Often over the course of this difficult season, you’ll hear Buck Showalter or one of his players say that eventually, guys will seek their level.

In the early going, it was a comforting concept — the idea that a team so similar to the one that won 101 games last year was capable of performing like that again.

But on days like Thursday — a messy 6-2 loss to the White Sox that felt typical of this year’s Mets — it takes on a different flavor.

Sure, the Mets have had a good July thus far, and yes, they’ve benefited from some markedly improved starting pitching, but they can still lose by seeking their 2023 level: a few key injuries, sloppy defense, dormant bats and a porous bullpen.
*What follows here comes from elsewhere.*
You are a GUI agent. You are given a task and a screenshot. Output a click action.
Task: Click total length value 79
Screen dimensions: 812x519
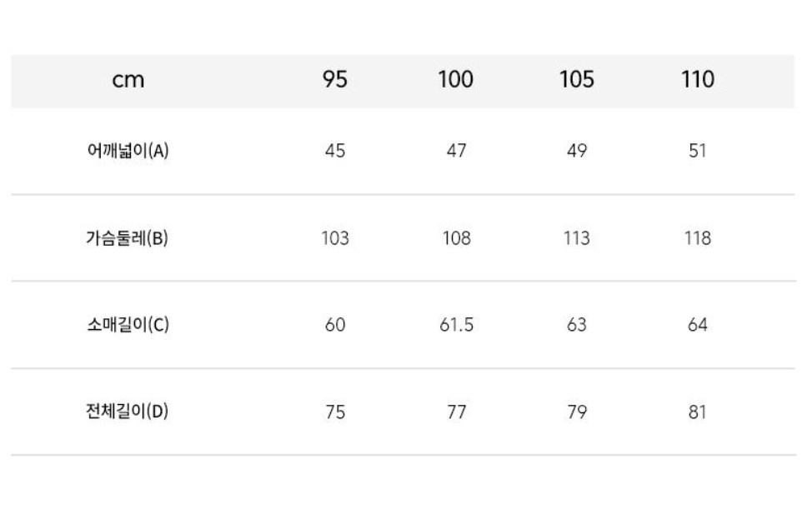coord(576,412)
Pete Alonso’s error and Drew Smith’s pitching led to four runs in the sixth inning, and every Mets player not named Omar Narvaez did a whole lot of nothing against White Sox starter Michael Kopech.
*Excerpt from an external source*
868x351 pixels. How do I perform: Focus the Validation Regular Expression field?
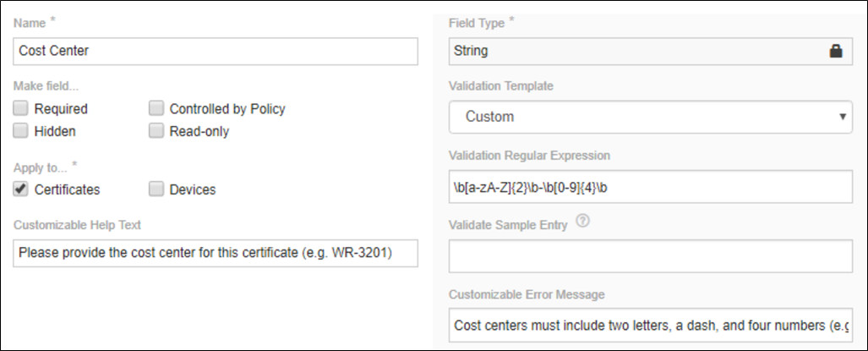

“Caring and wanting something is a double-edged sword,” said Alonso, who’s hitting .093 over his last 12 games and has visibly taken on the burden of an underperforming team. “Obviously, if you care too much, then it leads to mounting pressure and that’s not necessarily good. I mean, [the band] 38 Special said it best: You’ve got to hold on loose. If you hold on tight, you lose control.”

That’s not exclusive to Alonso in a Mets season where little has gone right.

 

On the same day the Mets placed Starling Marte on the 10-day injured list because of recurring migraines, Tommy Pham — one of their most productive hitters and most intriguing trade chips — had to be taken out of the game after trying to leg out a grounder and coming up lame in the third.

All of it combined to put a damper on an otherwise promising start by Jose Quintana in his long-awaited 2023 debut — a performance where he started off rocky but appeared to get stronger and more confident as the afternoon went on. It was also a disappointing end to a three-game winning streak, the Mets’ first solid stretch in a while; as it stands, they’re 9-5 in July.

Quintana allowed two runs over the first two innings, on Eloy Jimenez’s RBI single in the first and Elvin Andrus’ sacrifice fly in the second, but then gave up just two hits over the next 3 1/3.

The starter, who signed a two-year deal but began the season on the injured list with a left rib fracture, went five innings, giving up the two runs on six hits, with no walks and three strikeouts over 77 pitches.

It wasn’t nearly enough.

Narvaez’s fifth-inning solo homer, his first as a Met, was the only run the Mets scored against Kopech. The rest of the team, meanwhile, followed the bleak blueprint of this season with shoddy defense and an overmatched bullpen.

First, the error: Alonso muffed a routine grounder by Luis Robert Jr. to kick off the sixth, opening the gates for Smith’s unraveling.

Smith allowed a single to Jimenez and walked Jake Burger to load the bases, bringing up Yasmani Grandal, who lasered a line-drive double over Jeff McNeil’s head in right to plate two. One batter later, Oscar Colas hit a long sacrifice fly to left to make it 6-1.

“He capped  it,” Alonso said of his error. “It had a really tough spin. I didn’t know whether to charge it or not and eventually, as an infielder, you have to make a decision to retreat or go for the ball and I did neither.”

As for Smith, who came into the day with a 6.75 ERA over the last 18 games, "he’s just missing across the plate," Showalter said. "The breaking ball has been inconsistent . . . It just hasn’t been there for him."

Alonso did get a run back in the eighth, lining an RBI single to score Brandon Nimmo to provide the final margin. Afterward, Alonso went through the motions of looking at the bright side, but it’s clear he felt the onus of another loss.

“We all know how much Pete wants things,” Showalter said. “He has put so much emphasis when he’s not hitting. Pete is just trying to contribute and what happens is you just get out of sync.”

It’s not the level Alonso is used to playing at. It’s not the level anyone expected the Mets to fall to. But right now, this is the reality: It’s the level they’ve earned.